4 Non-Negotiable Principles of Exercise
If you follow these guiding principles, you are guaranteed to see results.
“The principles are few but the methods are many.” – unknown
We live in a world of peddlers pushing methods and tactics.
This is the equivalent of selling a man a fish to feed him for a day.
He will come back tomorrow to buy more.
But if he is taught how to fish, that is if he learns the principles, he can feed himself for a lifetime.
Selling principles is not attractive because once they are learned, one can self-reliantly excel in any domain in which those principles apply and the peddler can no longer peddle.
Principles are the guiding rules or laws by which we should instruct our lives.
So rather than focusing on tactics, for example deciding between a front squat, back squat, overhead squat, goblet squat, Bulgarian split squat, bodyweight squat, reverse lunge… the list endlessly continues, let’s focus on the PRINCIPLES OF EXERCISE.
Armed with these 4 principles, you can conquer any fitness, athletic, or aesthetic aim you set your sights on.
The 4 Non-Negotiable Principles of Exercise
Principle 1: Adherence
Consistency beats intensity.
Adherence to your exercise program is the #1 predictor of success.
Adhere and you will see results. Fall off the wagon after a week of going hard and you’ll have nothing to show for it.
Strive to be the tortoise.
Stick to your program with ruthless consistency even if it means you have to scale a workout down to just a few minutes because you’re having a busy day.
What your exercise program looks like is completely up to your goals, preferences, and limitations (Principle 3). But create it so that you are excited to engage in it, put effort into it, and repeat it consistently over time.
When designing your program, check for adherence by asking yourself: How can I make sure that I want to do this?
Principle 2: Progressive Overload
Growth in nearly all domains of life comes from stress.
If you pick up 10-pound dumbbells on Day 1 of your exercise program and never increase the amount of weight or reps you do, your progress will eventually come to a halt.
Consistent progressive overload, increasing the amount of stress the body is under, is necessary to continue improving your fitness.
If you exercise without progressive overload, you can still reap the other benefits of exercise (burn calories, boost mood, improve cognitive function, etc.) but you will not see continued improvements in your strength, muscle growth, or endurance.
There are three basic ways to progressive overload:
Way #1: Increase weight
Use heavier dumbbells or kettlebells, add weight to the barbell, use tighter resistance bands, and so on.
Way #2: Increase volume
Volume = sets multiplied by repetitions.
For time-based exercises, just count the total minutes performed over a session or over a given week.
Way #3: Increase frequency
Increase the number of times you perform an exercise in a week.
For example, you can start squatting twice per week instead of just once.
Principle 3: Individualization
Individualization is all about you.
What are your personal preferences? Limitations? Equipment availability?
Again, the best program is the one you will adhere to (Principle 1).

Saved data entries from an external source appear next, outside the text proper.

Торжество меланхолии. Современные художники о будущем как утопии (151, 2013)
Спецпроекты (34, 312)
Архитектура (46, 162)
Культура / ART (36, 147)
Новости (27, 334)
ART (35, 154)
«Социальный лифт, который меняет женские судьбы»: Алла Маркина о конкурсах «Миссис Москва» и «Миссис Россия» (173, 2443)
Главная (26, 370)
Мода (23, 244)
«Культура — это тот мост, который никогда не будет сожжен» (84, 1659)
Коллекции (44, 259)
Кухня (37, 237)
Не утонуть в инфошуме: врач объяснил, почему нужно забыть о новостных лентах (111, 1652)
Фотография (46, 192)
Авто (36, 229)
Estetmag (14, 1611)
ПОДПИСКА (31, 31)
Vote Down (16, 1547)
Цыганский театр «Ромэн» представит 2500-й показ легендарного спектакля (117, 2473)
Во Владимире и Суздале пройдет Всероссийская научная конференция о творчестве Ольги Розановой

Create a routine that you can get excited about, that fits your needs and desires, that jives with your daily and weekly routines, that considers any movement restrictions you have, and that ensures you will not get injured.
Principle 4: Picking the right target
Setting the right goals is just as important in fitness as it is in business and learning.
How do you determine where you need to improve and set appropriate goals?
One way is to perform fitness testing to identify limitations and weak spots which will help you decide where you need to improve.
Our Longevity Combine series covered fitness testing in-depth:
Alternatively, you can just select goals that attract and excite you. Simple as that.
Balancing Specificity and Variation
After you implement these core principles, try to find a balance of specificity and variation.
Too much specificity can cause injury. For example, if you want to grow your chest so all you do is bench press five days per week you are likely to tear a muscle.
Whereas too much variation, doing 10 new exercises each time you step into the gym, will not cause enough stimulation in the muscle or movement to create progress.
But a balance of specificity and variation, whatever that looks like for you, will drive progress while building well-rounded fitness and keeping your workouts fresh and interesting.
Finally and Least Importantly: The Methods
Lastly, you can choose the methods and tactics that work best for you.
In exercise, we select methods based on the modifiable variables:
The decisions you make for each of these variables will determine the results you achieve.
Remember, exercises do not determine adaptation, execution of the exercise does.
To understand how to manipulate each modifiable variable when targeting different adaptations, here are four aerobic and anaerobic endurance protocols, and here’s a simple approach to build strength or power.
If your goal is to build muscle mass (hypertrophy), which we will cover in the future, focus on the following rule for now:
10-25 sets per muscle group per week, 8-30 reps per set
That’s all for this week folks.
Finish the week strong and have a fantastic weekend.